What the task asks –
Copy out every line of the entries below that contains the word "link".
--- Begin Records provided ---
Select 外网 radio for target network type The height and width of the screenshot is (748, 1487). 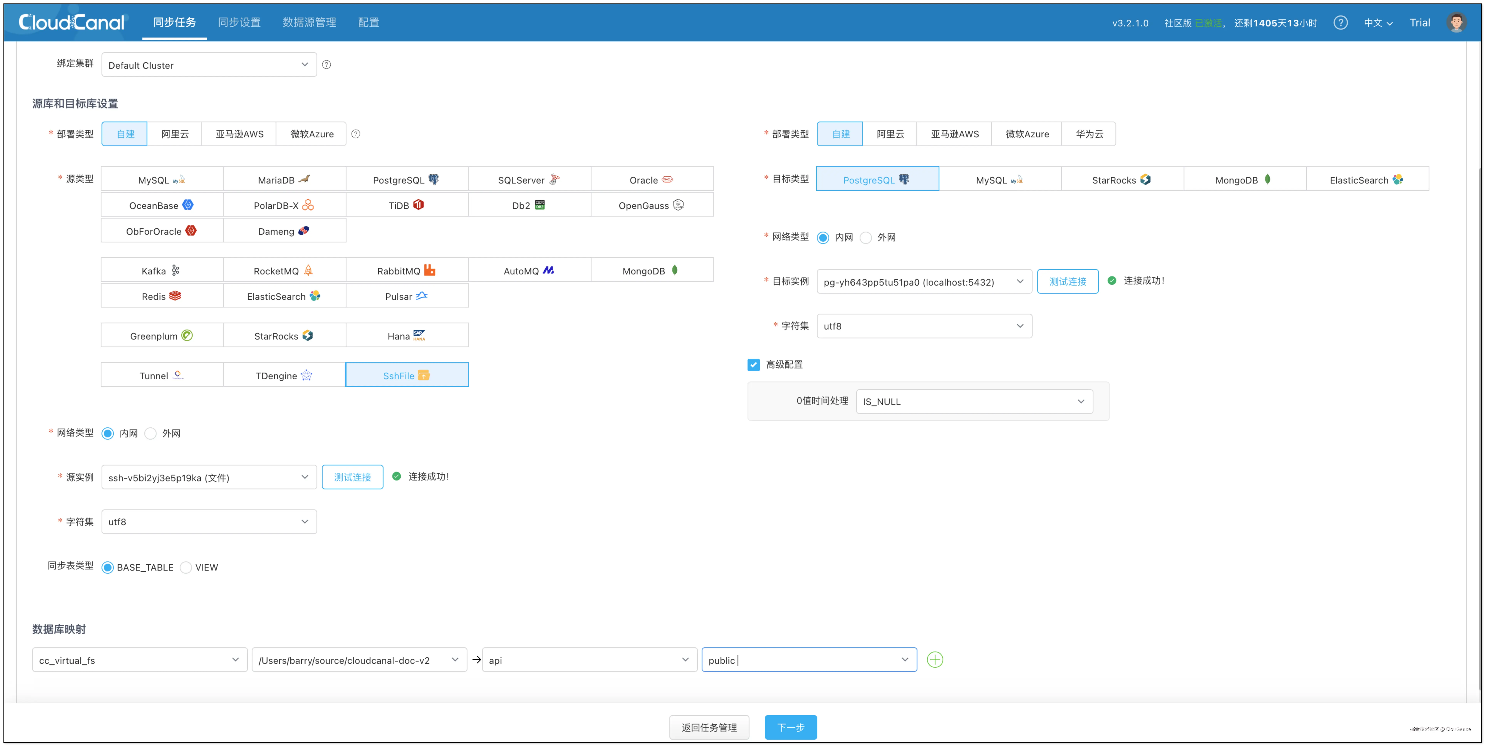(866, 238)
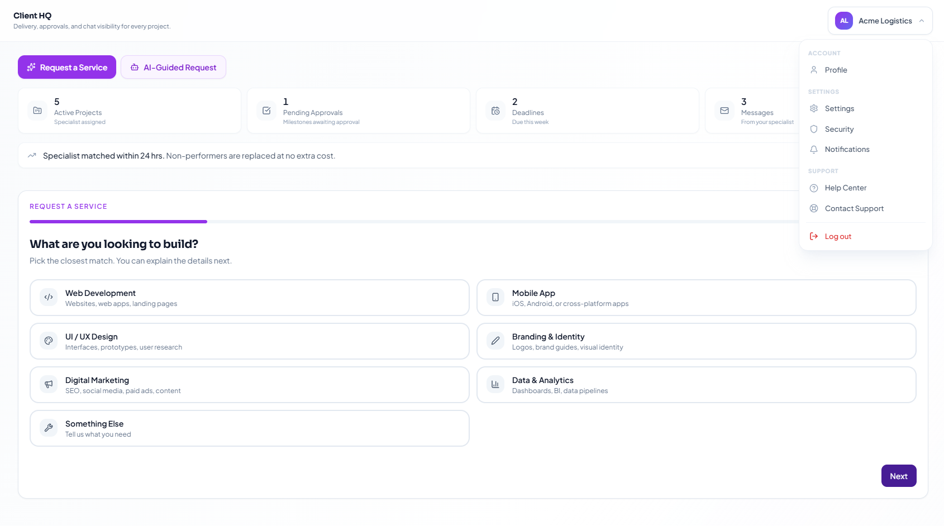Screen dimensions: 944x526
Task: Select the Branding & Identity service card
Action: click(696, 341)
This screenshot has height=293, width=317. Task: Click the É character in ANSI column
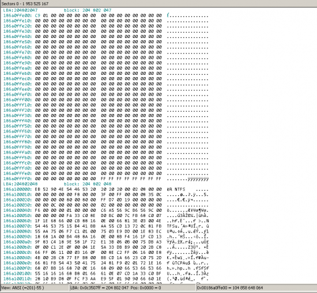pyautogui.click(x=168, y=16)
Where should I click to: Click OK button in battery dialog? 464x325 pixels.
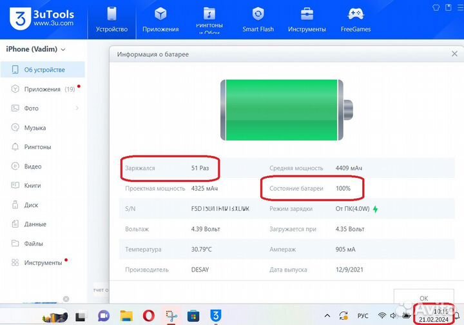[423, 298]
--- End Records provided ---
--- Begin Records provided ---
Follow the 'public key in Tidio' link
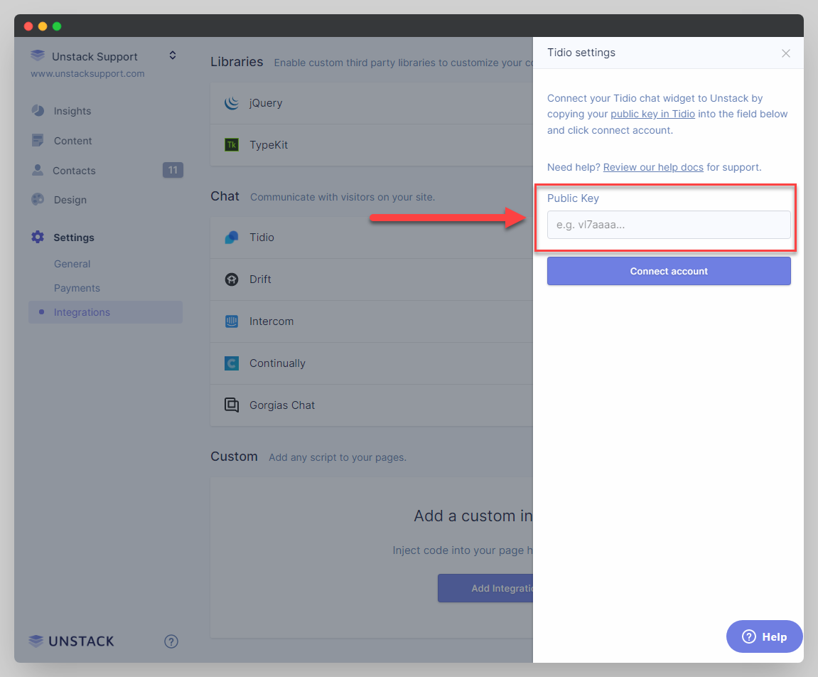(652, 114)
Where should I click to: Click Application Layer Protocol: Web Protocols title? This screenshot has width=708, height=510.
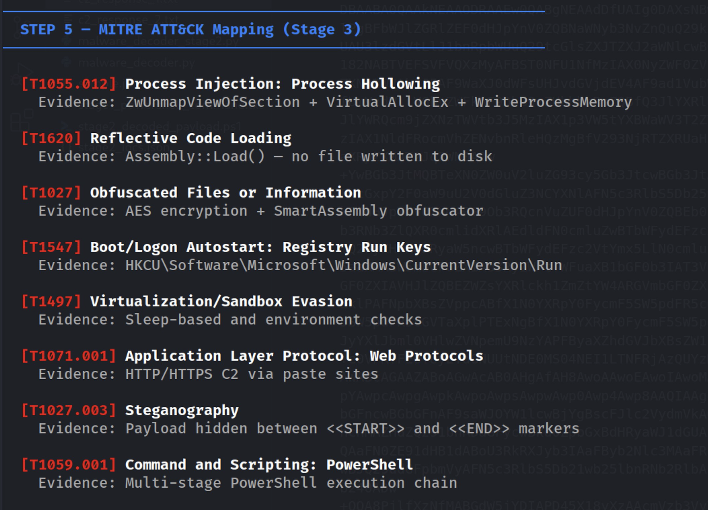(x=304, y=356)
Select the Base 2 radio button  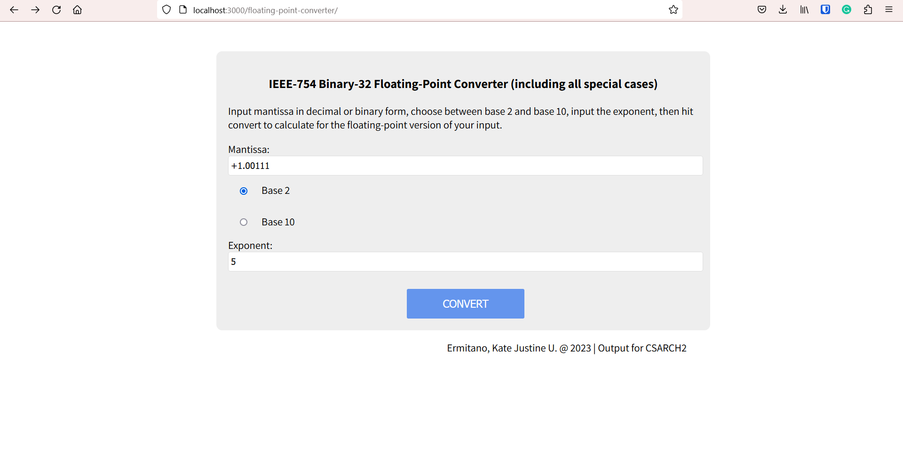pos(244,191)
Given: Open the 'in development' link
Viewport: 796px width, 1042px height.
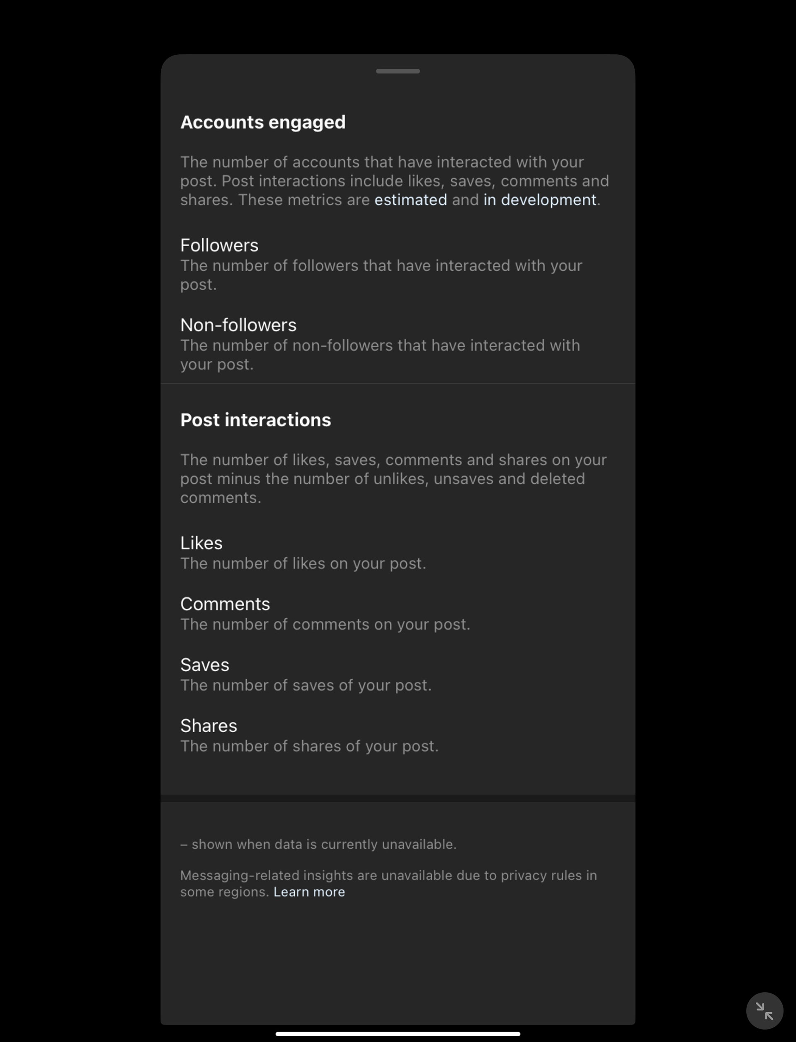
--- End Records provided ---
Solution to this task –
Follow the 'public key in Tidio' link
Given: Open the 'in development' link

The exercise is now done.